Nova Contemporary is pleased to present Embodiment, an off-site solo exhibition featuring new paintings and works on paper by Latthapon Korkiatarkul. Set within a vacant ancestral home overlooking the Chao Phraya River, the exhibition embodies Korkiatarkul’s signature abstraction and redaction, using these methods to explore themes of perception and presence.
Each piece resides as a temporary guest in the space, seeking to blend, balance, or belong. Installed onto freestanding wooden frames that stretch from floor to ceiling, Korkiatarkul evokes the Chinese myth of Pan Gu, in which a primordial giant separates heaven and earth.

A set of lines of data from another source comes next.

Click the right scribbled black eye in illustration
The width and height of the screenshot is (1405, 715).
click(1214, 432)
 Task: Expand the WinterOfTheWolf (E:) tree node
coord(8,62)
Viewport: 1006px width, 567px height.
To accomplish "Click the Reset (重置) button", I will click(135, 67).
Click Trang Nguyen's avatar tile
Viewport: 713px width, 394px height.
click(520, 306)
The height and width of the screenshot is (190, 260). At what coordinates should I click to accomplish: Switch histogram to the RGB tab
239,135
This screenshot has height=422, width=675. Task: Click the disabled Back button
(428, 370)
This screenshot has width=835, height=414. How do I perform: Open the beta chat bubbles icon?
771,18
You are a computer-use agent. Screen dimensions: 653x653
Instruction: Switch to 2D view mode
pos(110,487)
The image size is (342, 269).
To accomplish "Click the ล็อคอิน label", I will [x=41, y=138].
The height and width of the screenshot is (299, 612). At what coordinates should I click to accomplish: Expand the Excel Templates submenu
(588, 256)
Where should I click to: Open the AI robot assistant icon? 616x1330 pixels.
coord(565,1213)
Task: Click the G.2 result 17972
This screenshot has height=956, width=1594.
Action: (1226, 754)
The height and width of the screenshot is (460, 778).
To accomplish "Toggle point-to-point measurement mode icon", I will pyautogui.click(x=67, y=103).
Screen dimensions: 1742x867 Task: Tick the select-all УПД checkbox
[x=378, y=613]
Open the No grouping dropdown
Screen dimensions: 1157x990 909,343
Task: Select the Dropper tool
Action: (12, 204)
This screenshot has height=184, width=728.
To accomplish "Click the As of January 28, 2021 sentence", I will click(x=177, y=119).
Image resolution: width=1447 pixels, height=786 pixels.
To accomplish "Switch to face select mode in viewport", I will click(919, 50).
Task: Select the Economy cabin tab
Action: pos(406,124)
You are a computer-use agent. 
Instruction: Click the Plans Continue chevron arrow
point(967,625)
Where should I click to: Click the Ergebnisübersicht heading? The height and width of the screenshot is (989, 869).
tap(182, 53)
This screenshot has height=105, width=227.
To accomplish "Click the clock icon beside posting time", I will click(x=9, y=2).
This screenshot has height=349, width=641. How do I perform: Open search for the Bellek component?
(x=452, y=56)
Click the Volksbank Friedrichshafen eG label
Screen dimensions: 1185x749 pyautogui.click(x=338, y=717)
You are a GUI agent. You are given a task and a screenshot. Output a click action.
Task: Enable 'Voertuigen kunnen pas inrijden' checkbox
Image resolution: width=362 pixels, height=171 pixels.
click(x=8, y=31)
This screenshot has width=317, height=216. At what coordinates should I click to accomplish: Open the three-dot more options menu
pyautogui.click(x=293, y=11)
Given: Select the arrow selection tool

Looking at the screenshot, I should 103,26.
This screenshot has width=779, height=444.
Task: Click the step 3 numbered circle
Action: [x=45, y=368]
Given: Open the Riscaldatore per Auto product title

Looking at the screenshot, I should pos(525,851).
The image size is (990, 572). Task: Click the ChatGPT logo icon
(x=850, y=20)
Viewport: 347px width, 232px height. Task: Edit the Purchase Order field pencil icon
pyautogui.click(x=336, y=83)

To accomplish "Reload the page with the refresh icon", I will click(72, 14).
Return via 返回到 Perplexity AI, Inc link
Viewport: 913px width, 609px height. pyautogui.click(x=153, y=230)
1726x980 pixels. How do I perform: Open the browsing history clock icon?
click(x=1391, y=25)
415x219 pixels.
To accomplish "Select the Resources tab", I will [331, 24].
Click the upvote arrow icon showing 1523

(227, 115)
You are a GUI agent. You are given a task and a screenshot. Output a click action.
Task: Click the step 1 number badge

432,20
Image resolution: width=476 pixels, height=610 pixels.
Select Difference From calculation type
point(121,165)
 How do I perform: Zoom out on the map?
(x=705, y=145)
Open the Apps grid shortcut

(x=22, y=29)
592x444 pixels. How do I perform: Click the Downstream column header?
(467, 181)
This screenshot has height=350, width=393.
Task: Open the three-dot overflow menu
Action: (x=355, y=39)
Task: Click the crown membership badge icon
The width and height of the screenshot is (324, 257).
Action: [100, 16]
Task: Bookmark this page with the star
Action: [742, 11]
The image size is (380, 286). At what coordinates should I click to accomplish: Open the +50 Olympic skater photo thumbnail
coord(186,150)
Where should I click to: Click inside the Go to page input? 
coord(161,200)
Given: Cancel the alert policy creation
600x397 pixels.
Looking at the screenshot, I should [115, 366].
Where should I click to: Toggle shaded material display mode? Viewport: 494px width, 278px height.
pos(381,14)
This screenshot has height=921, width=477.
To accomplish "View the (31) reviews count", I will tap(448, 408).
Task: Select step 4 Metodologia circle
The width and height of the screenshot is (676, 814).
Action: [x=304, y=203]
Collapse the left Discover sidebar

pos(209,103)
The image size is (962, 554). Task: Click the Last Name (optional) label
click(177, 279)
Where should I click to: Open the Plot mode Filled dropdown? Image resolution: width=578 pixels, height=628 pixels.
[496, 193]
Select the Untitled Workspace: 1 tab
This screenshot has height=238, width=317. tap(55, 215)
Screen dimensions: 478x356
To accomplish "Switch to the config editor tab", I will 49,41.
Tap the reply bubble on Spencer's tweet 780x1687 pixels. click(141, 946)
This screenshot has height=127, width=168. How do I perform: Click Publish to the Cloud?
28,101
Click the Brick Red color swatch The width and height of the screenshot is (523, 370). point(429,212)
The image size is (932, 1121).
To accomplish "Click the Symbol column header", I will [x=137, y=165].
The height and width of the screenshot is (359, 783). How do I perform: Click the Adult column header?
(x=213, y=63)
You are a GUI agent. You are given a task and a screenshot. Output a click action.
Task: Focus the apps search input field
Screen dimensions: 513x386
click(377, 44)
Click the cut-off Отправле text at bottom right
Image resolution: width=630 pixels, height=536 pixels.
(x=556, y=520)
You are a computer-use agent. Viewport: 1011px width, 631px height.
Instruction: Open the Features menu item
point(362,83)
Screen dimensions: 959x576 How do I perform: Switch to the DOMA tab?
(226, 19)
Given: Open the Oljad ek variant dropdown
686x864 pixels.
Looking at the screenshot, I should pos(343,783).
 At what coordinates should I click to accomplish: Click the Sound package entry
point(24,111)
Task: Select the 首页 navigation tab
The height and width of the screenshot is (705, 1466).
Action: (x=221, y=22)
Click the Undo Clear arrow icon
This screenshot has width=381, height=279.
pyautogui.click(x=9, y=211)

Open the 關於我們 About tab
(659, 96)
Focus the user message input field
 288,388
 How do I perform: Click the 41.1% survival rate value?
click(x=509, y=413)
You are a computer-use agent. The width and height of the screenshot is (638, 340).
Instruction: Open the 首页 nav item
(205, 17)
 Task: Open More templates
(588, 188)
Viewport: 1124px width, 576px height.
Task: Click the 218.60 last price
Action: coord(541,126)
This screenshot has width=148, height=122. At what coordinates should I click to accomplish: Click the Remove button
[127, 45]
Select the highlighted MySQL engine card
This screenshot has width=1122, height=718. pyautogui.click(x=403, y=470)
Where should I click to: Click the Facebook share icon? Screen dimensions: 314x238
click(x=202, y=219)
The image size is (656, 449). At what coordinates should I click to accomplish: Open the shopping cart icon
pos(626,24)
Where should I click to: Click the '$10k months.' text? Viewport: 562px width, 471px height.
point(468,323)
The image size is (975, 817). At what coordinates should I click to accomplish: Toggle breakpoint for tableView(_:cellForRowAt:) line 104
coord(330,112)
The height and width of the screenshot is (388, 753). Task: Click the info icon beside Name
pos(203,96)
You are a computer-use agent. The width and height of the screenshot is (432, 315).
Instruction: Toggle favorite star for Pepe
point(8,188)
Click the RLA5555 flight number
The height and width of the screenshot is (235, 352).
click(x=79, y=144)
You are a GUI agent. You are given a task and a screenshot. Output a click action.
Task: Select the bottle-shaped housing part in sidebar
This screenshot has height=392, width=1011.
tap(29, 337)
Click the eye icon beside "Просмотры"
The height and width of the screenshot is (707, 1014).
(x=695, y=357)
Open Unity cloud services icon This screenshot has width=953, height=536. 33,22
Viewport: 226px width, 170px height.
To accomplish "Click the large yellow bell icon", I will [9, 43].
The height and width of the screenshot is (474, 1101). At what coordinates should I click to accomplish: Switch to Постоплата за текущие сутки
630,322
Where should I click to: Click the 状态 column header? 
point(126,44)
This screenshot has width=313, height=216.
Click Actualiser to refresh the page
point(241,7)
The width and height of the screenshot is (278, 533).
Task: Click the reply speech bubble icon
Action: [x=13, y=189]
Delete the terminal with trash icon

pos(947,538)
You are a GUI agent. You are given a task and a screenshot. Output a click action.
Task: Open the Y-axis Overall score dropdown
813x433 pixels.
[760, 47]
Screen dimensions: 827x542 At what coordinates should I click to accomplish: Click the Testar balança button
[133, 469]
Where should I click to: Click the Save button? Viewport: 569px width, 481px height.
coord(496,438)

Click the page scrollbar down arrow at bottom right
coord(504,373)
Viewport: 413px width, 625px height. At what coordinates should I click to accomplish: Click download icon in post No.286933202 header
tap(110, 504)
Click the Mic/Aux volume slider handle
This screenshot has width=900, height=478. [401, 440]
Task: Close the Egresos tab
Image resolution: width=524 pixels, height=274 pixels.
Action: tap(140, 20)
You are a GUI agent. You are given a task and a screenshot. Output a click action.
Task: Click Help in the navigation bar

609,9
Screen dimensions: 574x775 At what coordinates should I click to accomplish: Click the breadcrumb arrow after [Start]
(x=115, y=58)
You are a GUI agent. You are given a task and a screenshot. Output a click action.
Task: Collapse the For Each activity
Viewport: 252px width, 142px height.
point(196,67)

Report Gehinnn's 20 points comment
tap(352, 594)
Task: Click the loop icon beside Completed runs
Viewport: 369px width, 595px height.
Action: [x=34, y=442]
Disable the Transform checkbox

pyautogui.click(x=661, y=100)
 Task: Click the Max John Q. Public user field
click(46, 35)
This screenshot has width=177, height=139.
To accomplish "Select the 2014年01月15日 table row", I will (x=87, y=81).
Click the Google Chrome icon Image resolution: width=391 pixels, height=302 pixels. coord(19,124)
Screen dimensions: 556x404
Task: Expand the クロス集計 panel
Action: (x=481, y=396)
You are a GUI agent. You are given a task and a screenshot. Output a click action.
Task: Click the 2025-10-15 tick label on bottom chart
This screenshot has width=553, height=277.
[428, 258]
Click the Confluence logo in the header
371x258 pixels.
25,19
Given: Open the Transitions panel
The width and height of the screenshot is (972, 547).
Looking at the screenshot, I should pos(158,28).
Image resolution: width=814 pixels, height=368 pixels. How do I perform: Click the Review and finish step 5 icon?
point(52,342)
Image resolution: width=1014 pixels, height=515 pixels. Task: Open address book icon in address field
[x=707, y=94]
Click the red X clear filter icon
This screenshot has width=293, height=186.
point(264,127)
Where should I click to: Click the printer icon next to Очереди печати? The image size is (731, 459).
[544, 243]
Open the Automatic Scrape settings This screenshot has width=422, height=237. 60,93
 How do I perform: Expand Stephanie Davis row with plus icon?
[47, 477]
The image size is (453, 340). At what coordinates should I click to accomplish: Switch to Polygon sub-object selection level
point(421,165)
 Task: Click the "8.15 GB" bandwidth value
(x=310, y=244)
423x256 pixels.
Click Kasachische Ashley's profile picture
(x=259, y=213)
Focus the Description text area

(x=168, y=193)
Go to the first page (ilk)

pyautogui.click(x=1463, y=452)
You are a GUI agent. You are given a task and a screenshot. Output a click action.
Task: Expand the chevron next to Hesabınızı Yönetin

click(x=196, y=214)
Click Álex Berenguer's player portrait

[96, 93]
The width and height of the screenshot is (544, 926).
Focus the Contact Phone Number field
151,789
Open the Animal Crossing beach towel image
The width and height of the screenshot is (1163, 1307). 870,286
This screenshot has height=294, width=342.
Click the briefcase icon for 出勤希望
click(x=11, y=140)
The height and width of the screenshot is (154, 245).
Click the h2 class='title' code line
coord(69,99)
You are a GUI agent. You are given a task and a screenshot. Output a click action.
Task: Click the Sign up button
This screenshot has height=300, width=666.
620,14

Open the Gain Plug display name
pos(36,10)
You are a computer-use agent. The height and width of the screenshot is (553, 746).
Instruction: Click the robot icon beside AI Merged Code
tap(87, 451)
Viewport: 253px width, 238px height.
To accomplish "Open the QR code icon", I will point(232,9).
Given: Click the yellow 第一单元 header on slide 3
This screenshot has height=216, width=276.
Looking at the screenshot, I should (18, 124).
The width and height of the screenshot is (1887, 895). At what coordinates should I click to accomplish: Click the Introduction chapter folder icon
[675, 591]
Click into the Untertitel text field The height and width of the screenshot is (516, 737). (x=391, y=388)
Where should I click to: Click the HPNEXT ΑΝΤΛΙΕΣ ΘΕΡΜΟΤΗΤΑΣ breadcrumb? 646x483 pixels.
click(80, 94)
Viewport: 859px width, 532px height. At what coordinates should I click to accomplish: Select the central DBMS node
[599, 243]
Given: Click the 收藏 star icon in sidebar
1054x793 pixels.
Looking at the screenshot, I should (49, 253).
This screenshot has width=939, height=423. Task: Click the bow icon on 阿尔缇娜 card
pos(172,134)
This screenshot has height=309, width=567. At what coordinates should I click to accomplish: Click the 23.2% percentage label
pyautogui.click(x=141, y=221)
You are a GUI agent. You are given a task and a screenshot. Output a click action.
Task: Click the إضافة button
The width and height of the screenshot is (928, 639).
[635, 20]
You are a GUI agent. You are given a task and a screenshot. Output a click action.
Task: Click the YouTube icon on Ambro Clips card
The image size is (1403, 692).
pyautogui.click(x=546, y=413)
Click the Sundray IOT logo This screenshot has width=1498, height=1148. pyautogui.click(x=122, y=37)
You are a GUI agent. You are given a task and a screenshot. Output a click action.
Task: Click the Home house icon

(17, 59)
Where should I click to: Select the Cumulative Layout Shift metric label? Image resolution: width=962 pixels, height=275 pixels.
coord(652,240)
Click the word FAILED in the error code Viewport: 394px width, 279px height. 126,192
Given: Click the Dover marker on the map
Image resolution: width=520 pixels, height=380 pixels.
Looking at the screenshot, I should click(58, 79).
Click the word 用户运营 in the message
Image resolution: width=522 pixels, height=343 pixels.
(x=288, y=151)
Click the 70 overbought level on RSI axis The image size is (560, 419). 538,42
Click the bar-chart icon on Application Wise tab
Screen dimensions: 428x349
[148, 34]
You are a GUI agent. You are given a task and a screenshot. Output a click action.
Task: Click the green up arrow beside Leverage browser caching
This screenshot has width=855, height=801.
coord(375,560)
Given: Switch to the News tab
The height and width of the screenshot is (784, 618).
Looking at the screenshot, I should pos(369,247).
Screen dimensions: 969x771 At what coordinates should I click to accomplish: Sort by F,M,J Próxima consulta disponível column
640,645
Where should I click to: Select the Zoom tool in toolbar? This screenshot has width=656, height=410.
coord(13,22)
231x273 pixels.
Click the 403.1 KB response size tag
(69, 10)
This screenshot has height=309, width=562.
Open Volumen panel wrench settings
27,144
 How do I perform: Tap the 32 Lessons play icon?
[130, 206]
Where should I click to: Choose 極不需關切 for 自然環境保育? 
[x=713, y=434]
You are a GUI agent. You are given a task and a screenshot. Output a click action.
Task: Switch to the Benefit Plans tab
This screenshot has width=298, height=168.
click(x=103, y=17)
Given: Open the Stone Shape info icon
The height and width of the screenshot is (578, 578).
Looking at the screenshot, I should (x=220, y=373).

This transition between worlds, one of ideas and essences, and another of materials and senses, is central to the exhibition and to the artist’s practice. He captures a dualistic worldview, reminiscent of Plato’s Theory of Forms, which posits that perfection exists only in the realm of thought. In this philosophy, everything in the physical world is an imperfect shadow of an ideal form that exists solely in the realm of ideas. Plato’s two worlds, the intelligible and the illusionistic, represent a dichotomy between an unchanging, eternal reality grasped by the mind and a sensory world of mutable, imperfect replicas.
Following this line of thought, Korkiatarkul’s works can also be seen as copies. They are amorphous echoes of familiar colors, objects, and narratives, suspended between the tangible and intangible. Although his surfaces are stripped to minimalist abstraction, they retain a sense of the known. They can be images we know: his laborious paper works fade out like waves reaching shore, another retains the metallic sheen of a coin, or the bleakness of a shadow. They respond directly to the landscape of the home and its exterior, absorbing noise, light, and temperature as intrinsic qualities. Marked by a subtle force that shapes what is allowed to remain within the frame and what is expunged, Korkiatarkul’s works stand as meticulous contextual voids. Unconcerned with direct representation, his works engage bodily instinct and movement. With musicality, they reveal the natural rhythms and restrictions of his gestures, some employing his full wingspan, while others capture repetitive staccato strokes created through miniscule brushes.
Korkiatarkul’s work draws from a long lineage of radical abstraction in Minimalism and Conceptual art. However, the cultural specificity of Thailand quietly imbues his work, alluding to Buddhist concepts of non-attachment and emptiness. Instead of presenting explicit visual cues, this body of work emphasizes the unspoken and invisible. It resists direct interpretation, seeming to depict everything and nothing at once. Embodiment creates vacuums of time and space unbound by external influence, inviting viewers to take a leap of faith and surrender to open images that simultaneously reference the cherished, the illusory and the unknown.